> **記述問題 A**
イチゴ農家のスマート農業を扱った原文で、中尾さんのイチゴはどのような名目でギネス世界記録に認定されていますか?

> **原文**
━━━━

ハウス内環境を見える化して、そのデータを仲間で共有することで地域全体の収量を上げ、農業を盛り上げようと、JA福岡市いちご部会に所属する若手イチゴ農家で行われている取組み。気になる「見える化」の効果とは?

福岡市で“あまおう”を題材に
実証実験継続中

JA福岡市いちご部会に所属する若手イチゴ農家の有志『Strawberry Discussion Club(SDC)』が、『福岡市実証実験フルサポート事業アグリテック』の一環としてスマート農業の実証実験を行っていることを前号でお伝えした。

19人いるSDCメンバーのうちの3人(藤野さん、中尾さん、楢崎さん)のハウスにディーピーティー株式会社が提供するe-minoriを設置。ハウス内環境データを残りのメンバーに共有して、それを参考にすることで地域全体の収量を上げて、あまおう産地を元気にしよう、という取組みだ。

『e-minori』は、温度・湿度・CO2濃度などのハウス内環境のほか、土壌の情報、それにハウス外の一部情報を測定できる。取得データはクラウドにアップされるが、それを設定により許可した複数端末で閲覧できる。またスマホ等で制御ノードを操作することで暖房機やCO2発生器、電磁弁等の遠隔操作が可能。これは設置したメンバーのみが得られるメリットだ。その効果について、SDC会長の藤野さんが教えてくれた。

「私は自動換気を入れていないから、ハウスをそれほど頻繁に開閉しません。自動換気を入れている他の2人と見比べると、それが温度やCO2濃度に影響していることが分かりました。来期からは自動換気にして、より小まめに制御していきます」。

一方、メンバーの中尾さんは別のメリットを感じていた。「楢崎さんのデータを参考に土壌水分・ECを管理してみたら、イチゴの味と食感が上がり、輝きも増しました。収量はこれからですが、品質向上は確実に実感できています。また、一度、換気システムに不具合があって、ハウス内温度が40℃を越えてしまったことがありました。それにメンバーの藤野さんが気付いて電話をくれたお陰で、被害を最小限に留めることができたんですよ。

データを共有している16人のメンバーとは、より具体的で高レベルな話が出来るようになりました。前提条件の説明が不要だから、『何故あの設定にしたのか』『どんな結果だったのか』といった、今までより一歩踏み込んだ話題で盛り上がっています。産地としての実力が確実に一段上がりました」。


中尾さんのイチゴは、「世界一重いイチゴ」としてギネス世界記録に認定されている。

今後メンバー全員の収量増を目指していくが、開始半年の現状でも品質の向上は実感できている。また、情報共有により収量減を防げたこと、高いレベルでのコミュニケーションが増えていることなど、当初期待していた以外のプラス効果も出ているようだ。福岡市の都市型農業のさらなる活性化に期待したい。
 

 

実証実験スケジュール

Start! 『e-minori』を設置


それぞれの圃場にe-minoriの各種センサーを設置。

作業内容を日誌機能に記入


ハウス内環境をクラウドでチェック・遠隔操作。日誌機能では作業記録を記入。

━━━━

> **表示データ**
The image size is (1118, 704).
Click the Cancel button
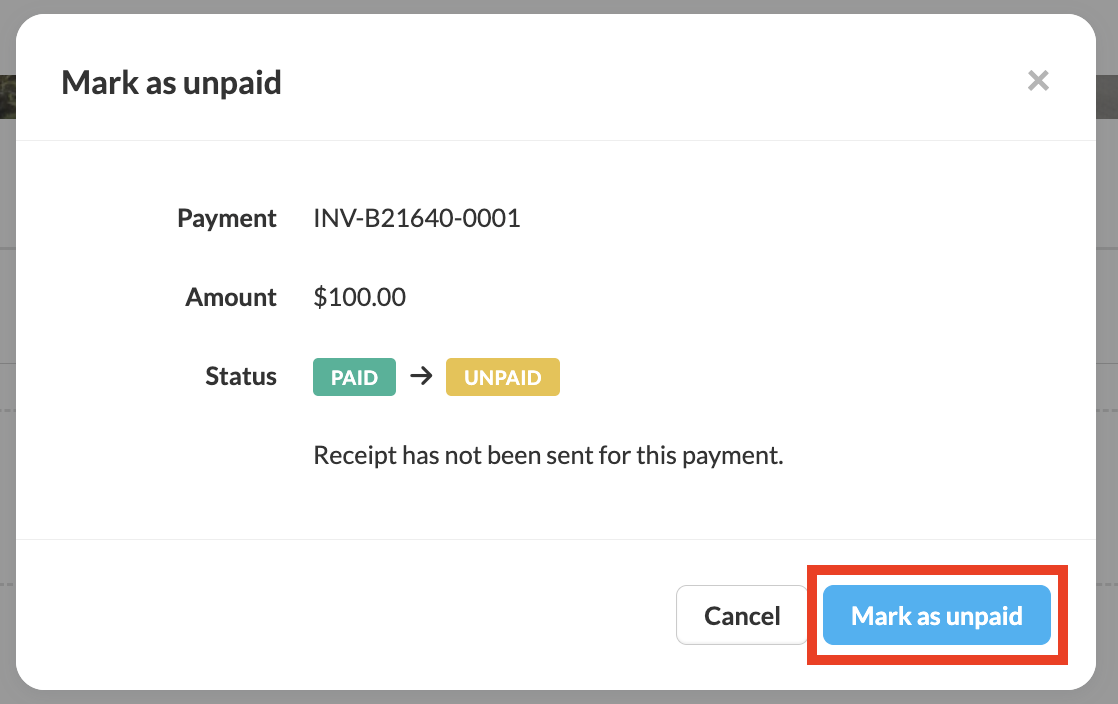pos(742,615)
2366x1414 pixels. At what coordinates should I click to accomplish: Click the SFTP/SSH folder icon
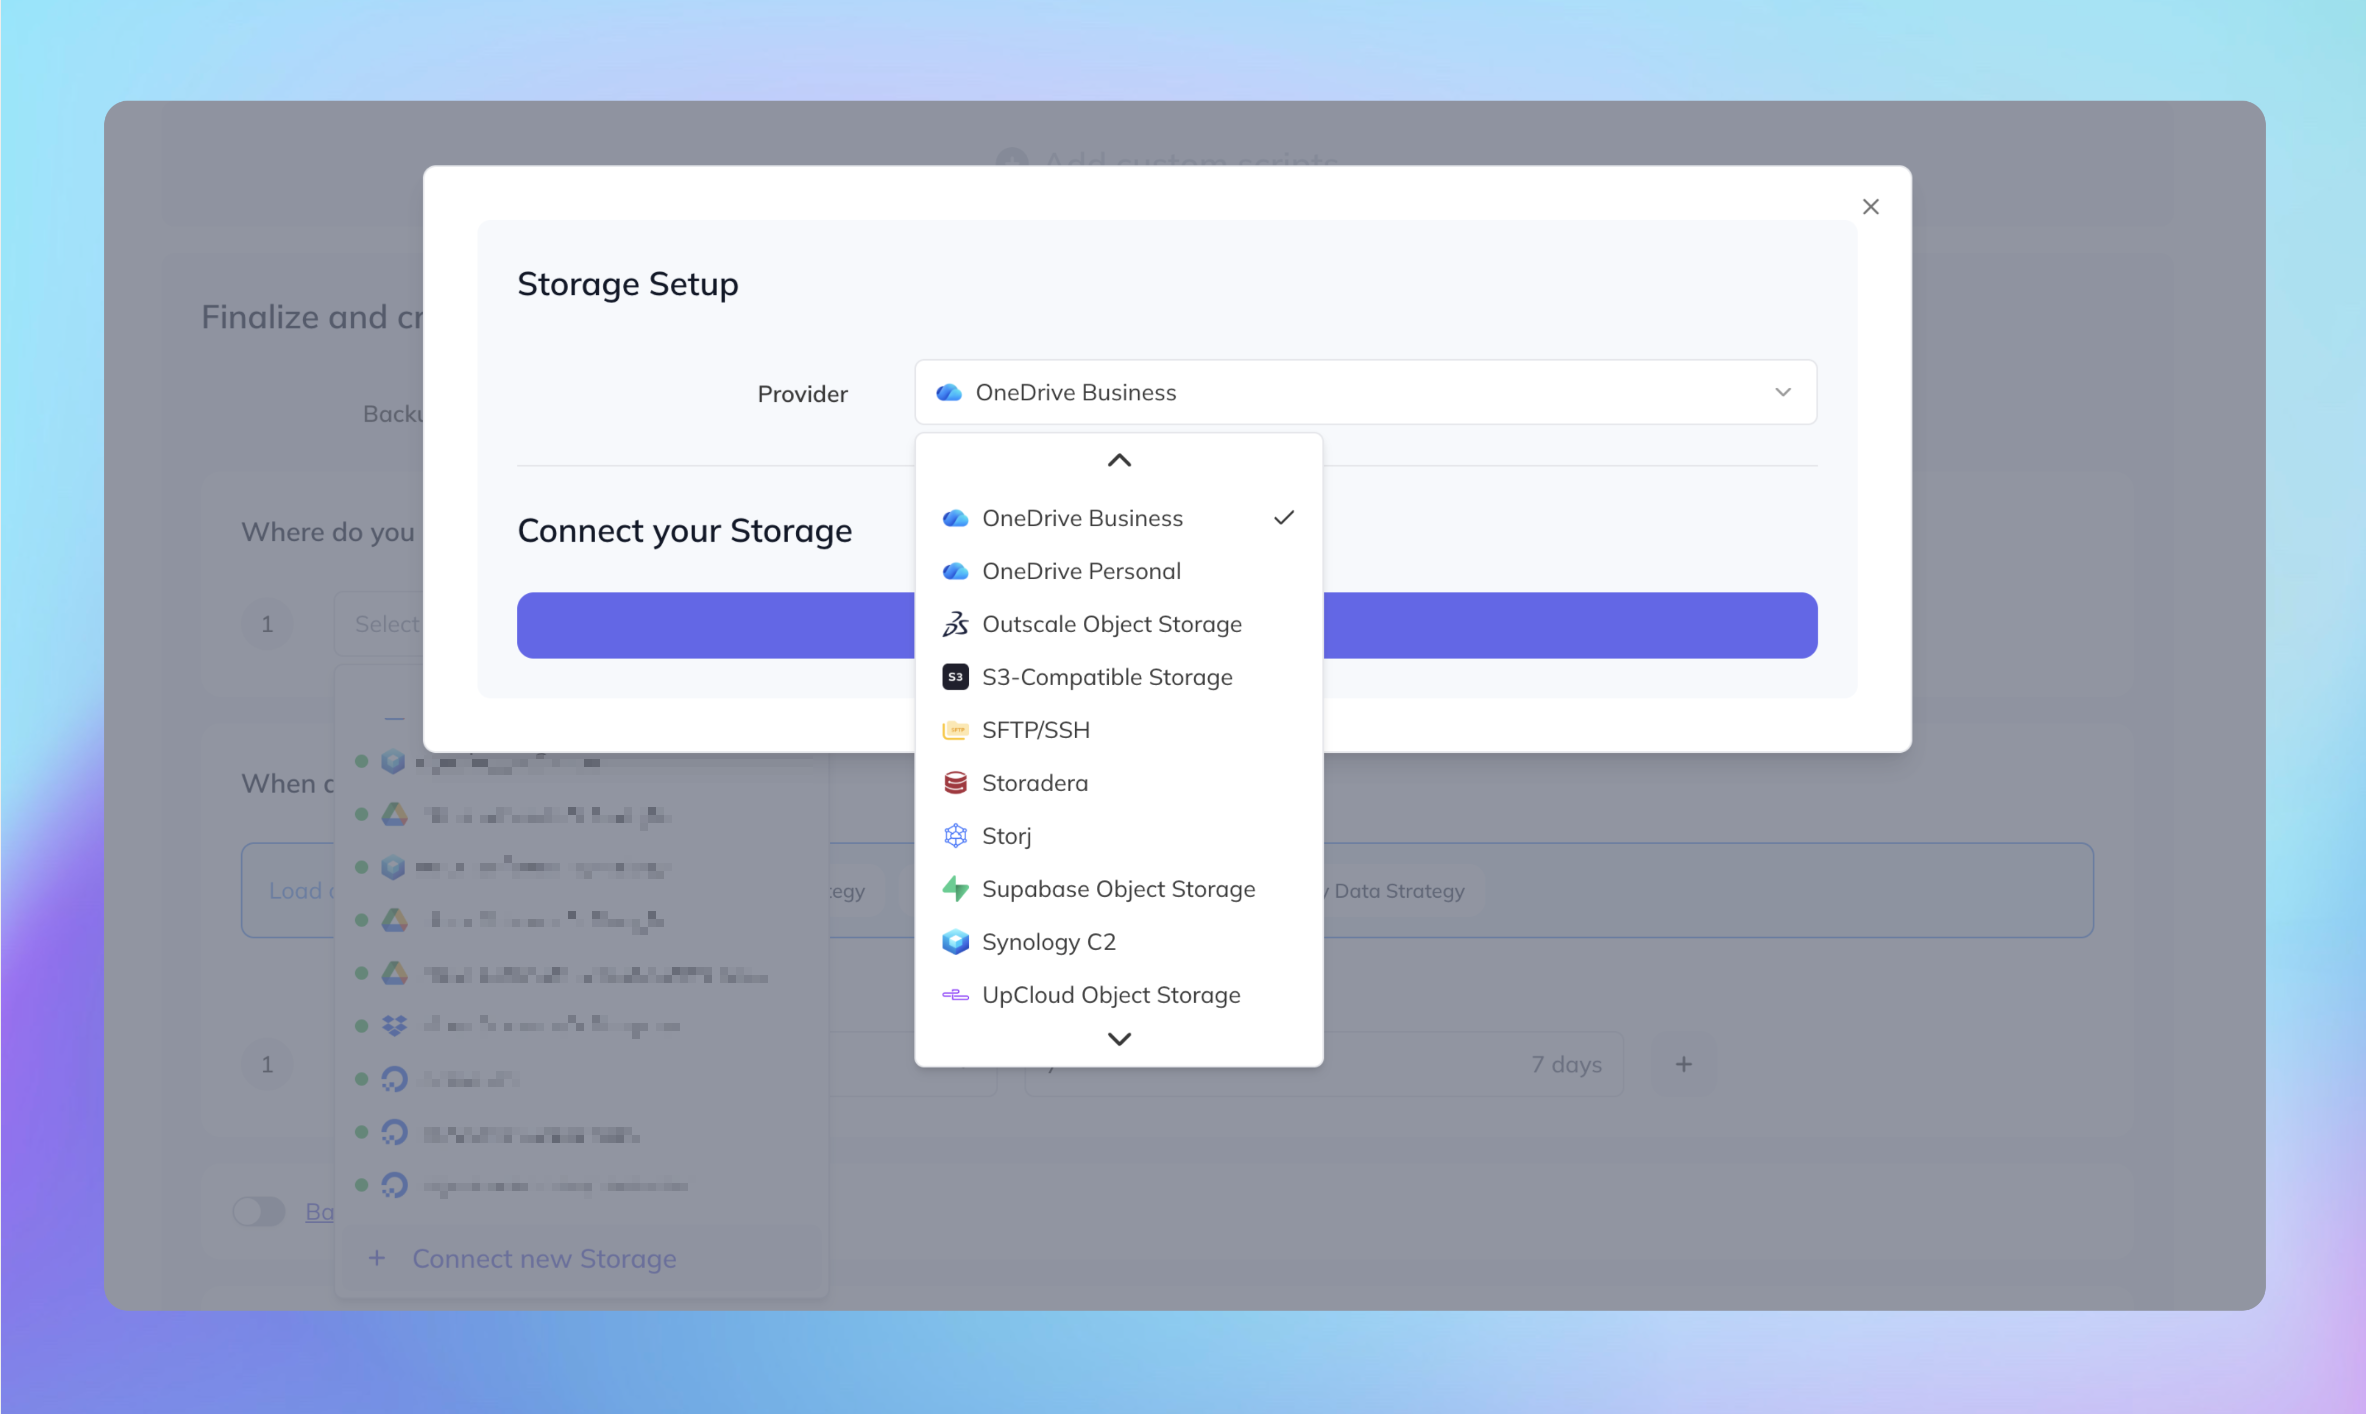(955, 730)
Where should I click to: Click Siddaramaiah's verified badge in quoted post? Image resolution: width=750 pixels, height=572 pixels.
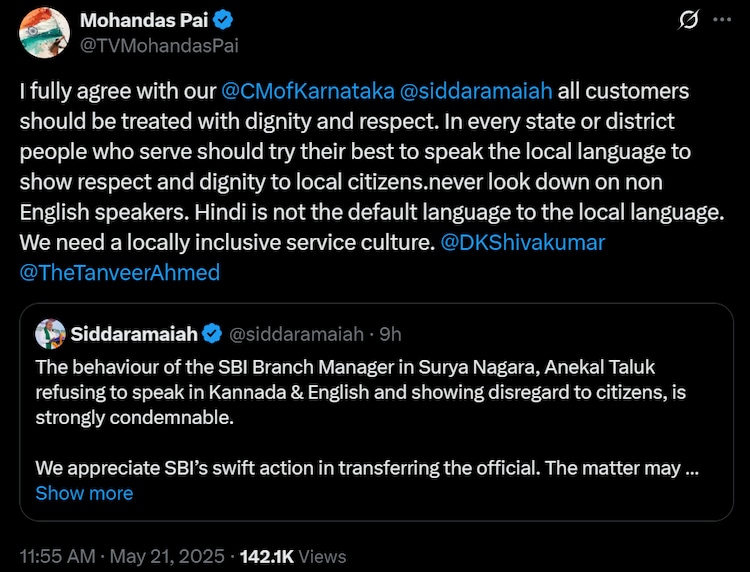[x=212, y=333]
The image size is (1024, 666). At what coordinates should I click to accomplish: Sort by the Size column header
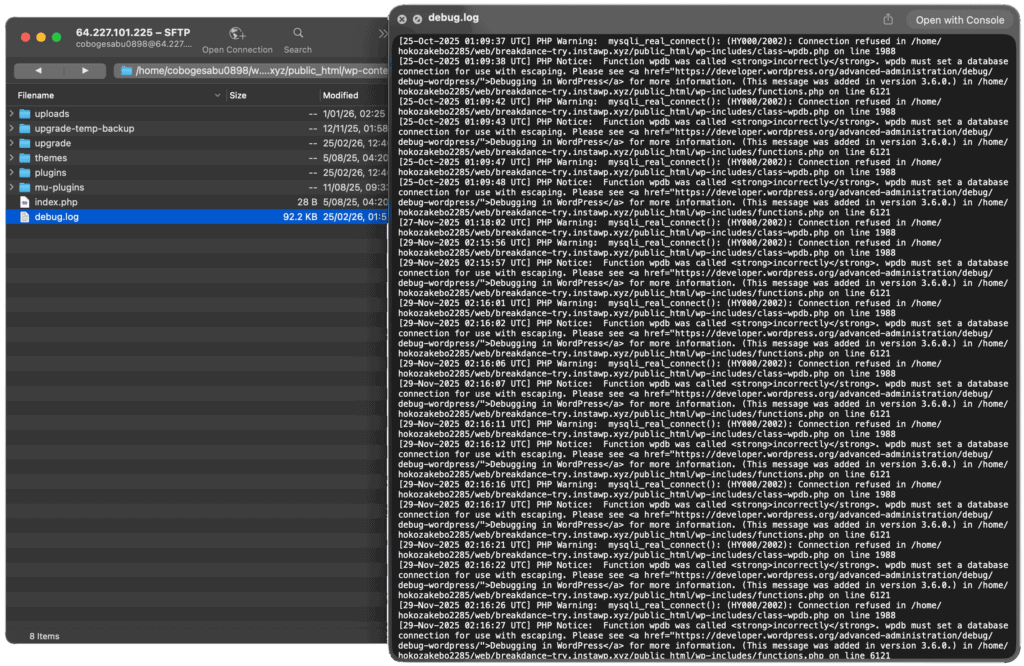pyautogui.click(x=238, y=95)
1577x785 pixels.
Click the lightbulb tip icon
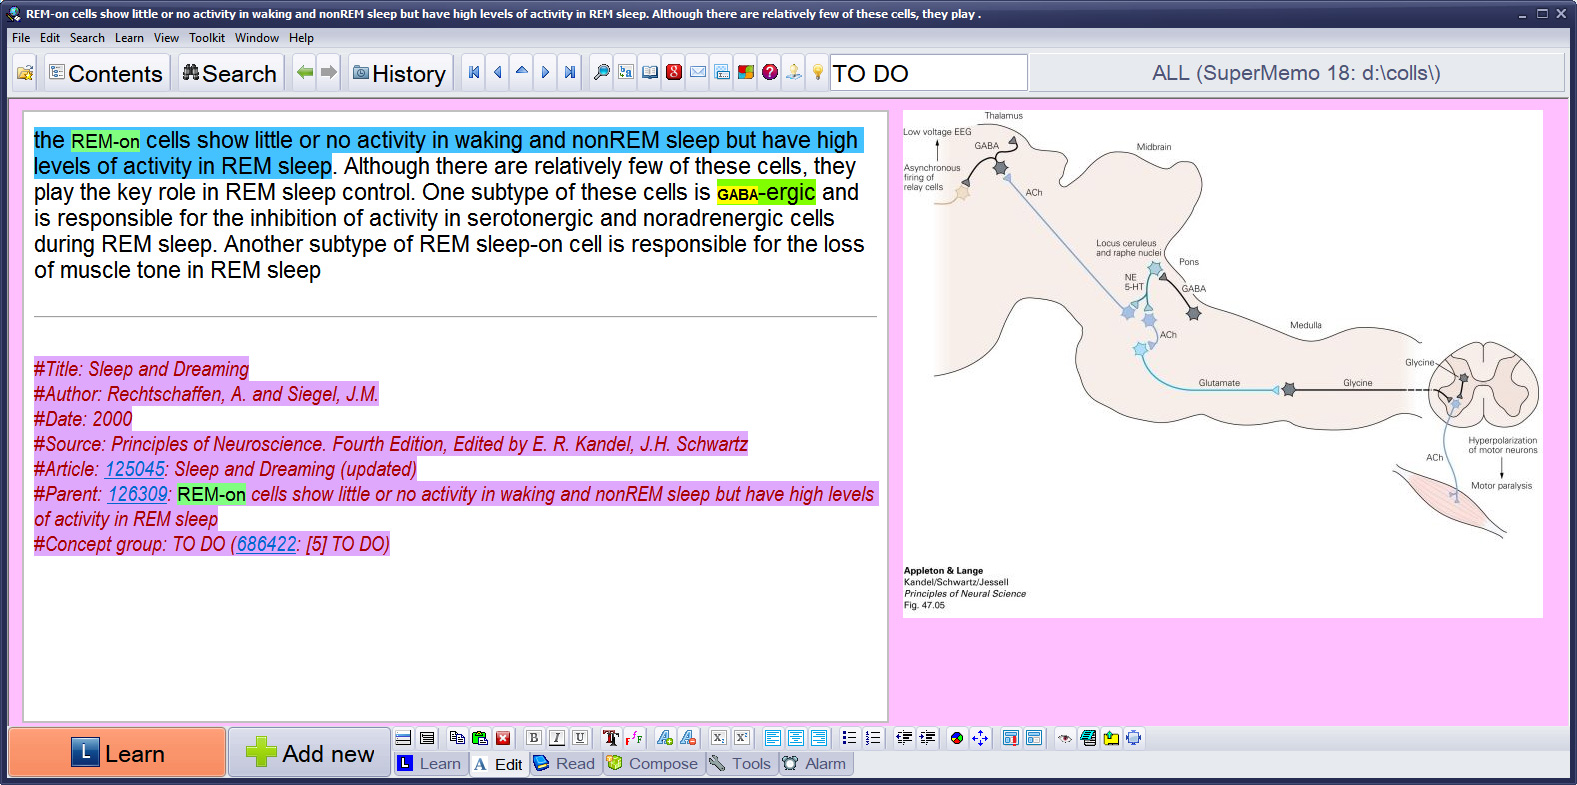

━━━━

> **記述問題 B**
リストのうち、「The image size is (1024, 666).」を含む行から始めて、リストの最後の行まで(両端を含む)を一字一句そのまま書き出してください。画像は省いてください。

> **解答 A**
「世界一重いイチゴ」として認定されています。

> **解答 B**
The image size is (1024, 666). At what coordinates should I click to accomplish: Sort by the Size column header
pyautogui.click(x=238, y=95)
1577x785 pixels.
Click the lightbulb tip icon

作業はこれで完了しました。